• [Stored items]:
┄┄┄┄┄┄┄┄┄┄┄┄┄┄┄┄┄┄┄┄
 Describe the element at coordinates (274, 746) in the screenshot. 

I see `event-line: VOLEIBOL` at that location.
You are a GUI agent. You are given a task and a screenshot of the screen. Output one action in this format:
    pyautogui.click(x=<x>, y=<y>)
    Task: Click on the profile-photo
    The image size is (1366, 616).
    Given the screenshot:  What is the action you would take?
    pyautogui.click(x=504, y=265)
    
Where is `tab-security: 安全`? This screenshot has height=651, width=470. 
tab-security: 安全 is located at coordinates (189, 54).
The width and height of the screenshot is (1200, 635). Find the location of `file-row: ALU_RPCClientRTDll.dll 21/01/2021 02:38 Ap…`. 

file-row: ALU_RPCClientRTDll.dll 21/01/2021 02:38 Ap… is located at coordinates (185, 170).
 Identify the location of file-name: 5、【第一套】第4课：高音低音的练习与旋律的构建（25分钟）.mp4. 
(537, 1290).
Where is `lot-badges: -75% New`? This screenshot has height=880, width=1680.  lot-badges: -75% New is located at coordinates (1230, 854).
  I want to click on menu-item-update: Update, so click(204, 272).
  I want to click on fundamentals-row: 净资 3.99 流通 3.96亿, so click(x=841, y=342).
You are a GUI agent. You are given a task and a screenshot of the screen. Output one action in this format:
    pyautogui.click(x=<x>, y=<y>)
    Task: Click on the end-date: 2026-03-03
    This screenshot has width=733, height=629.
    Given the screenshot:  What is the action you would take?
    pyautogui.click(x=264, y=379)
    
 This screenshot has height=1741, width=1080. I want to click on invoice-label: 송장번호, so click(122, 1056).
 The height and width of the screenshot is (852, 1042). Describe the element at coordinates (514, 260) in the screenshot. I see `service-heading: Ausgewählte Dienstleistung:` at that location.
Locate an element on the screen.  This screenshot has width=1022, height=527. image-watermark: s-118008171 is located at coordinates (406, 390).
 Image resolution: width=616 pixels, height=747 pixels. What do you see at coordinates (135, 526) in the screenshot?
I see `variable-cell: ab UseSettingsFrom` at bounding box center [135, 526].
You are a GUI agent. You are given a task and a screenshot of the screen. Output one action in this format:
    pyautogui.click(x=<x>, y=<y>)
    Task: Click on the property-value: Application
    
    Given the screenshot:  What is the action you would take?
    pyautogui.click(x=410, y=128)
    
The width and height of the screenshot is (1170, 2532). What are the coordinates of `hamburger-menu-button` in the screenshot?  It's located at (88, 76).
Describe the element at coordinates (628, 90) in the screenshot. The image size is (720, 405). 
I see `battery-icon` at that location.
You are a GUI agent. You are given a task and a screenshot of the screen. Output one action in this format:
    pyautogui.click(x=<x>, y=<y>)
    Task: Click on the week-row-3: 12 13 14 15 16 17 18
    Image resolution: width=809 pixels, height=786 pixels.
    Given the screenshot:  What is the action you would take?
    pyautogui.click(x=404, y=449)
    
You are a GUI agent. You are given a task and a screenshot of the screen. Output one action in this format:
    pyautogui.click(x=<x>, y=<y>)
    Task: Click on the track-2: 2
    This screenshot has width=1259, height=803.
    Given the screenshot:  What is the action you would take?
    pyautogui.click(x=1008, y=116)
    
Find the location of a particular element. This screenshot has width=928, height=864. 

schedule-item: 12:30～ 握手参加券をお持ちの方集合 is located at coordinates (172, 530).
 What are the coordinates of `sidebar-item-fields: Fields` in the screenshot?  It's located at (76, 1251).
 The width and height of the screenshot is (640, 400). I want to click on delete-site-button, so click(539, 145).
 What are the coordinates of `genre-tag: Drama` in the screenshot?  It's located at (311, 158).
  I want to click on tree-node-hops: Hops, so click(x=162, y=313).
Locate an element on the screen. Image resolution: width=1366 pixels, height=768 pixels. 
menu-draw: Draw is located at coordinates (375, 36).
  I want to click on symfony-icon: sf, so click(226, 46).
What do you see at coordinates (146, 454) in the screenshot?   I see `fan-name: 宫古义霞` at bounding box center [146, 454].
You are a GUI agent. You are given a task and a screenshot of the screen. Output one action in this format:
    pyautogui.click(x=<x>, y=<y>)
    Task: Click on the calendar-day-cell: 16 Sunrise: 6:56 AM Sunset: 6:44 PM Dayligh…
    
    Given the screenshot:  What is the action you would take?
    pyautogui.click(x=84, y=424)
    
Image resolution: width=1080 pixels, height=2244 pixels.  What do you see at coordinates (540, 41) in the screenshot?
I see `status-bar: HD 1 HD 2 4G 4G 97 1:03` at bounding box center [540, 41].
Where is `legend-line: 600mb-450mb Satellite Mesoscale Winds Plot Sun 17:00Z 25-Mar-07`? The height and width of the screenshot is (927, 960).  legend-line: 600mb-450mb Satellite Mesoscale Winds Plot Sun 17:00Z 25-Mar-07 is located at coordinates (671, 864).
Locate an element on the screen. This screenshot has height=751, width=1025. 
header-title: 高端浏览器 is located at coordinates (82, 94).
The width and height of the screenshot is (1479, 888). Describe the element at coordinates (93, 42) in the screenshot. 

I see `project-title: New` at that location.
┄┄┄┄┄┄┄┄┄┄┄┄┄┄┄┄┄┄┄┄
• [How to complete this task]:
Collect every line of the data above that contains the string "button", with case counting, and copy each one out.

• [Answer to the problem]:
The width and height of the screenshot is (1170, 2532). What are the coordinates of `hamburger-menu-button` in the screenshot?  It's located at (88, 76).
 The width and height of the screenshot is (640, 400). I want to click on delete-site-button, so click(539, 145).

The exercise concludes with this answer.